EXERCISE: For this item, repeat the material exactly while omitting its pictures.

RECORDS FOR THE TASK:
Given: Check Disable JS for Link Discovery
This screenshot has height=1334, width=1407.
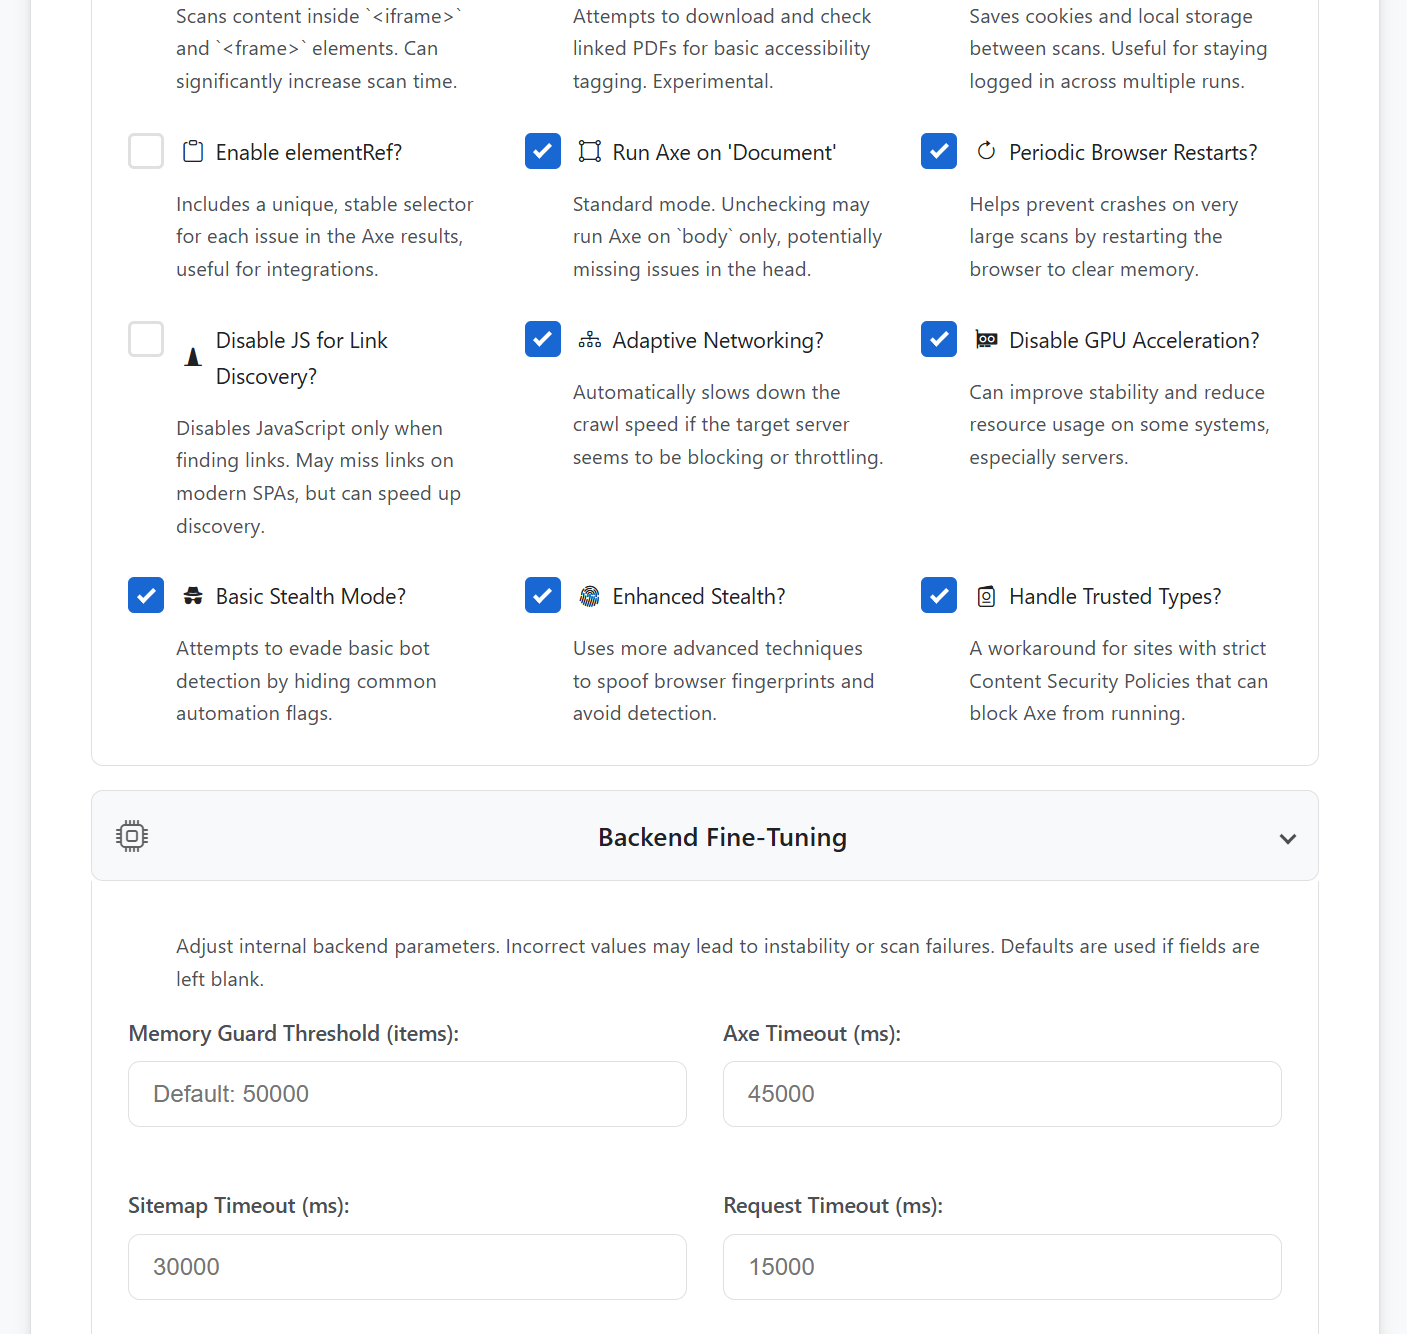Looking at the screenshot, I should point(146,339).
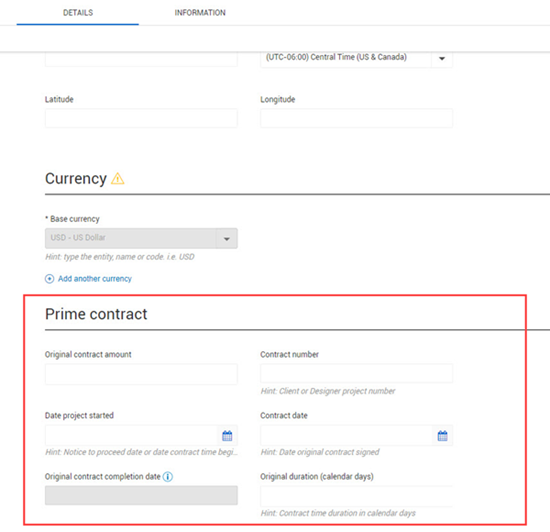Focus the Longitude input field
The width and height of the screenshot is (550, 532).
(x=356, y=118)
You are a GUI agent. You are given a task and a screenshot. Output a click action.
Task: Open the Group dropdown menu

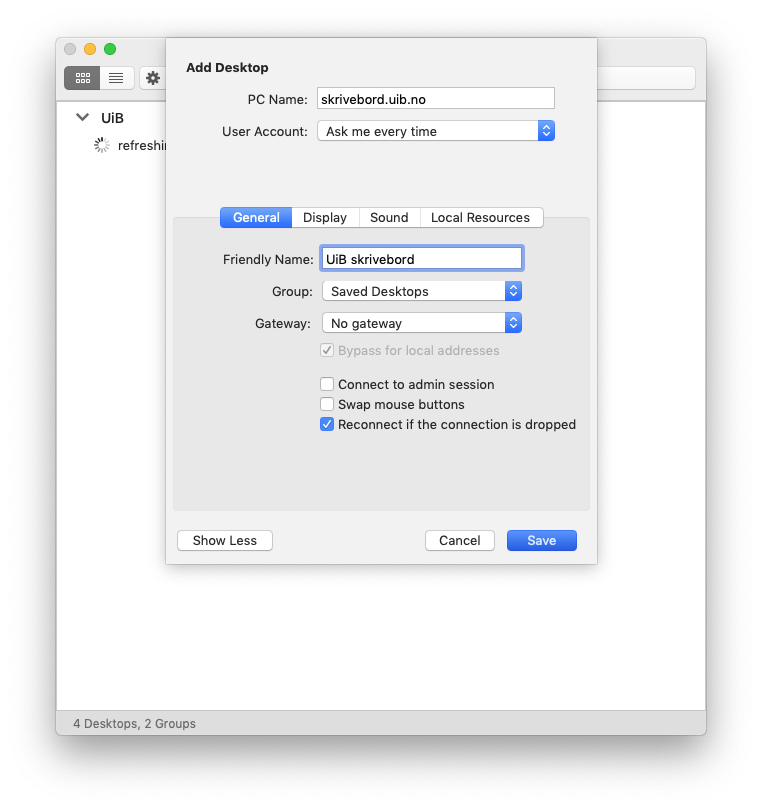(x=421, y=291)
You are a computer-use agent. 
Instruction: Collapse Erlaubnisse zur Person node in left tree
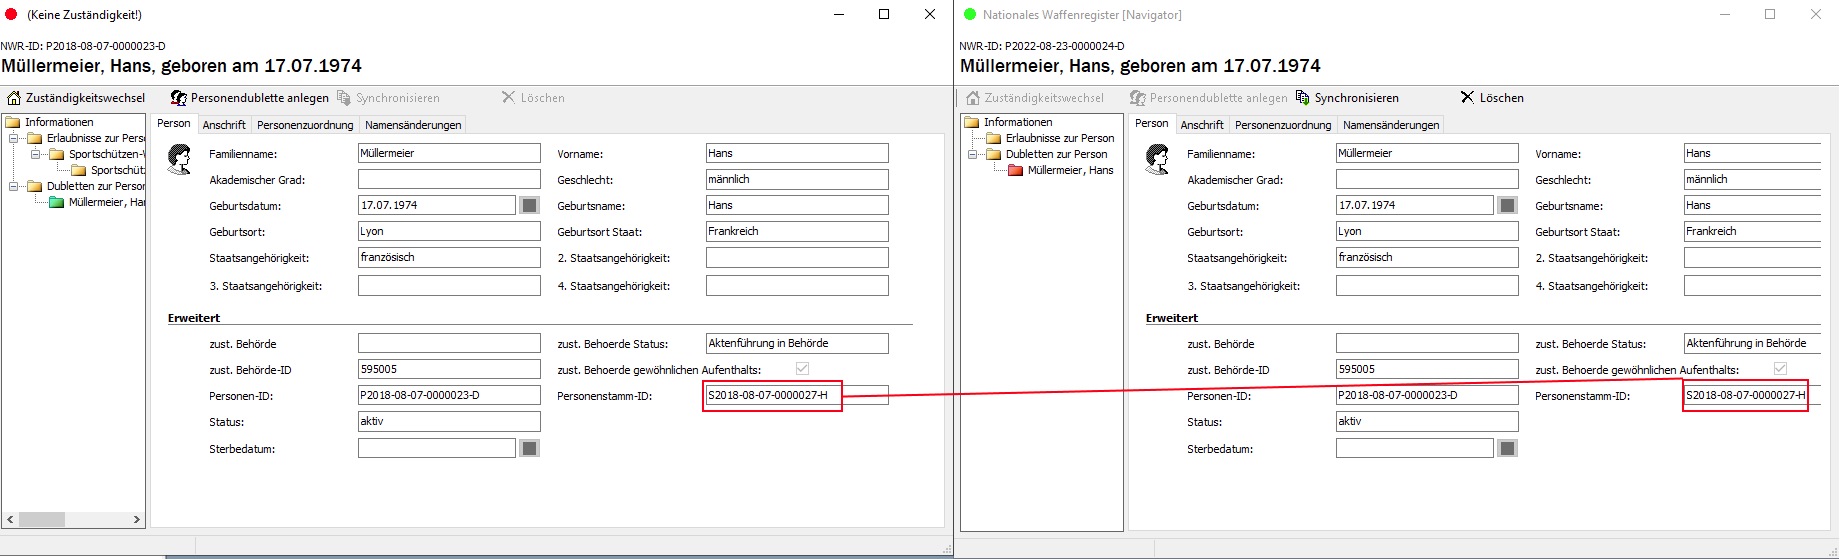pyautogui.click(x=14, y=138)
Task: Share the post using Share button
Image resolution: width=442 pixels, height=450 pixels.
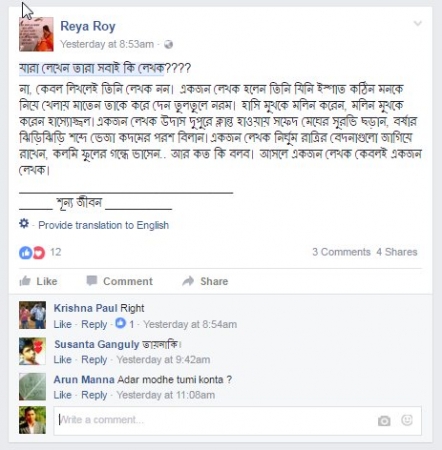Action: click(205, 281)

EXERCISE SOLUTION:
Given: Check Disable JS for Link Discovery
This screenshot has height=1334, width=1407.
Looking at the screenshot, I should point(146,339).
Focus the Longitude input field
The width and height of the screenshot is (550, 532).
(x=356, y=118)
You are a GUI agent. You are given a task and a screenshot. Output a click action.
Task: Open the Group dropdown menu

(x=421, y=291)
You are a computer-use agent. 
Instruction: Collapse Erlaubnisse zur Person node in left tree
pyautogui.click(x=14, y=138)
Task: Share the post using Share button
Image resolution: width=442 pixels, height=450 pixels.
Action: click(205, 281)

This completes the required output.